[Information given]:
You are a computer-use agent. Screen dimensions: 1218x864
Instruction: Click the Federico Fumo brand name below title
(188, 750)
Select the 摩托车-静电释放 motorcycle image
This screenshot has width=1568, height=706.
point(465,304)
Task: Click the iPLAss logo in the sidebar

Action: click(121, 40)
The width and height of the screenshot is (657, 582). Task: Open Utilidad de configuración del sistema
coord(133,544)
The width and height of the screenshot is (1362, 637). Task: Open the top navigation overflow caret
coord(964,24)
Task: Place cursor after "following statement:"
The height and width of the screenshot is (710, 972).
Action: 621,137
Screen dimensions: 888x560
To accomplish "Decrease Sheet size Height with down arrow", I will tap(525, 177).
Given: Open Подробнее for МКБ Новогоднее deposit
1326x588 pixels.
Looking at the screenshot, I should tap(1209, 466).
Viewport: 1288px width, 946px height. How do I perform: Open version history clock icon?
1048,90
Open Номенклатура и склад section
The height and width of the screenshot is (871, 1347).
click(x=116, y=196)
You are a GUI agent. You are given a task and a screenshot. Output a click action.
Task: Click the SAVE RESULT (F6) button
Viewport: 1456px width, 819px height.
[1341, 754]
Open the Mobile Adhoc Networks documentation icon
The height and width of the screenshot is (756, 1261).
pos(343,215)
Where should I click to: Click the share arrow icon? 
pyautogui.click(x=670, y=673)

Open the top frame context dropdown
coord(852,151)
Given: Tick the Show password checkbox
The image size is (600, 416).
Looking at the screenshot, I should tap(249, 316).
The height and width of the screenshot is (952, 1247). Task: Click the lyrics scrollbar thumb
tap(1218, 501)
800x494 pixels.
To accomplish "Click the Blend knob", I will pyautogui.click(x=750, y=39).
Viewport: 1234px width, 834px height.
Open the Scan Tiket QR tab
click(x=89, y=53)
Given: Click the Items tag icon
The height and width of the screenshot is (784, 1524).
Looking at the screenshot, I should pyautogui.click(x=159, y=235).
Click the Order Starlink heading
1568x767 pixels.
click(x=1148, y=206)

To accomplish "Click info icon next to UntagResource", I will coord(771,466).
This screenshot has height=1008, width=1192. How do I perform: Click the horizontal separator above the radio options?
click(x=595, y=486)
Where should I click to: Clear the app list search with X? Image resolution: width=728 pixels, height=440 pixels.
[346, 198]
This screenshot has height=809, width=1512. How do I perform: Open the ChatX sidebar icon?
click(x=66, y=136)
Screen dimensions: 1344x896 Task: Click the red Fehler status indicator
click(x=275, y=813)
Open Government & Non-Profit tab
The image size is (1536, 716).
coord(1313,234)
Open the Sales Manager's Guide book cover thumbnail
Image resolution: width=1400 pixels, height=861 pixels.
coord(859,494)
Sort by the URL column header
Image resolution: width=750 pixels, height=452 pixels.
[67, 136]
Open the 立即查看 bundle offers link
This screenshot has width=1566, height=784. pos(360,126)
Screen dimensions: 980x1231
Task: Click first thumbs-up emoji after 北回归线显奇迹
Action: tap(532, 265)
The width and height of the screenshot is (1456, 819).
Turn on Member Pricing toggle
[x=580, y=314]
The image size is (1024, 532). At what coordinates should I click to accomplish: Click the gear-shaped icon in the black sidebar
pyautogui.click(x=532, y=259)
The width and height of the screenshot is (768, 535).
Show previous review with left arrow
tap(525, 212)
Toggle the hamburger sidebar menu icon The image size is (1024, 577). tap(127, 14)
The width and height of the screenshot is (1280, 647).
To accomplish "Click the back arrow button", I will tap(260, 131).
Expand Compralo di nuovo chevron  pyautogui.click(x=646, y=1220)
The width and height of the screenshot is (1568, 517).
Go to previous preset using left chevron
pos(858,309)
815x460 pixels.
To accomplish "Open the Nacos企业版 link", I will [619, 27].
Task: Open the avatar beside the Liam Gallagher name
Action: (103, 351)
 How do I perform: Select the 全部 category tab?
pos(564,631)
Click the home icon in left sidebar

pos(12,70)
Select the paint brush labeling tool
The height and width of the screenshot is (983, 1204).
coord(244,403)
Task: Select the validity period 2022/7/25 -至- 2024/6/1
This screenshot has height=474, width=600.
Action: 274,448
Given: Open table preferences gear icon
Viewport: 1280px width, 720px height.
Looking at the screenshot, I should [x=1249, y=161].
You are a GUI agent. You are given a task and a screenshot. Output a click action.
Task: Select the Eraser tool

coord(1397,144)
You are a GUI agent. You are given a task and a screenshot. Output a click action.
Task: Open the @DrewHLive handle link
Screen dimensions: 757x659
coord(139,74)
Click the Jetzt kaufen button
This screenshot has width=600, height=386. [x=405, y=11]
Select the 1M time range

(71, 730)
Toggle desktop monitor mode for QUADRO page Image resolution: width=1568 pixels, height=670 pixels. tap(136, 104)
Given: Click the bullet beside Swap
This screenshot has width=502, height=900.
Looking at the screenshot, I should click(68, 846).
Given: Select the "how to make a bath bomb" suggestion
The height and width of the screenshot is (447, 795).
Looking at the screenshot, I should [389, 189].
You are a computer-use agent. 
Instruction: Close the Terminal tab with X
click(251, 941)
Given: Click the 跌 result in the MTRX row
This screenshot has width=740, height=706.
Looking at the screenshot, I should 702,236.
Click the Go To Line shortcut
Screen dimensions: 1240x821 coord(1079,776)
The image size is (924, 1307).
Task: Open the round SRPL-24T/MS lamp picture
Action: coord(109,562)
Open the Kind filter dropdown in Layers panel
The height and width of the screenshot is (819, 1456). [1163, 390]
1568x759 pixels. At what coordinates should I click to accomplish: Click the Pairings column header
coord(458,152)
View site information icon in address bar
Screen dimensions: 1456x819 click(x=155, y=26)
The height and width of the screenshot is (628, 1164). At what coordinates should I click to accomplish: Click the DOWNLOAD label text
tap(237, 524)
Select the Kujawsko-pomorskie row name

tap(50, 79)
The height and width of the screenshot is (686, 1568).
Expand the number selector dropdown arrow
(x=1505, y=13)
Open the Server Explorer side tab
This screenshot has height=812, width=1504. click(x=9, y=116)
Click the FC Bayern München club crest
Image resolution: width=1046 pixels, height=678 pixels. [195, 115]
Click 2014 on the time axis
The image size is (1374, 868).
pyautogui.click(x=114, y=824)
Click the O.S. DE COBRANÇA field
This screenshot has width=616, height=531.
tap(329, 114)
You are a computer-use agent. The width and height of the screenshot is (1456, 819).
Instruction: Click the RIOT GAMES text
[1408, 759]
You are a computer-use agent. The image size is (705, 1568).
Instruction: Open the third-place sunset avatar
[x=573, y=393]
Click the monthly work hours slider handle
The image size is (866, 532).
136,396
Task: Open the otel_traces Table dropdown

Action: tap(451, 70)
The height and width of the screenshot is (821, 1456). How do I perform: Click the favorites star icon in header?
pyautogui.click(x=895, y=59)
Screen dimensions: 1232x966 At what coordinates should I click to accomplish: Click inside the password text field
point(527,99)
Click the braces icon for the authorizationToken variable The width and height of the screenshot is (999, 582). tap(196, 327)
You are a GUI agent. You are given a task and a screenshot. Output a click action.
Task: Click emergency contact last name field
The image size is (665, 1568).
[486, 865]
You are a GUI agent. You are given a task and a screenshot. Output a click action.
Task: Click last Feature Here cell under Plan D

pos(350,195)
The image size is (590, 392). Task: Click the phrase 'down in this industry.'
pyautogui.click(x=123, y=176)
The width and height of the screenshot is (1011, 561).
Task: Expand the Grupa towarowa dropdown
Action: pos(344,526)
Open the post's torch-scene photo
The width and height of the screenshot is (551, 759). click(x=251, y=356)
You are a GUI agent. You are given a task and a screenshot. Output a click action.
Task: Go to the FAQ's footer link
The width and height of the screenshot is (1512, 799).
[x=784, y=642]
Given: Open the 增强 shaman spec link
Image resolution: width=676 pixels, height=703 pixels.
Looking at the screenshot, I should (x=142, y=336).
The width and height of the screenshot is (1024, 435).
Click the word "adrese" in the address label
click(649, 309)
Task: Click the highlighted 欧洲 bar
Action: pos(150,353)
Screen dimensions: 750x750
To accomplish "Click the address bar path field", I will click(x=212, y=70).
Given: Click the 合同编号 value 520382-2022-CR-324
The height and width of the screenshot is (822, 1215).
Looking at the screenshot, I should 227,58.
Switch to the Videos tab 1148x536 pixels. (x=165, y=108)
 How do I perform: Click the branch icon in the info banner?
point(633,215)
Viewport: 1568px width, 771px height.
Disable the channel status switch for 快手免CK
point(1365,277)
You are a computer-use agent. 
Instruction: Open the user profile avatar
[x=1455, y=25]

[Stated task]:
Revise the stretch of the records from the line containing "Viewport: 1288px width, 946px" through the line containing "coord(852,151)", replacing "share arrow icon" with "share button". Reproduce only those lines and leave everything else in them unchanged.

[Complete answer]:
Viewport: 1288px width, 946px height. How do I perform: Open version history clock icon?
1048,90
Open Номенклатура и склад section
The height and width of the screenshot is (871, 1347).
click(x=116, y=196)
You are a GUI agent. You are given a task and a screenshot. Output a click action.
Task: Click the SAVE RESULT (F6) button
Viewport: 1456px width, 819px height.
[1341, 754]
Open the Mobile Adhoc Networks documentation icon
The height and width of the screenshot is (756, 1261).
pos(343,215)
Where should I click to: Click the share button? 
pyautogui.click(x=670, y=673)

Open the top frame context dropdown
coord(852,151)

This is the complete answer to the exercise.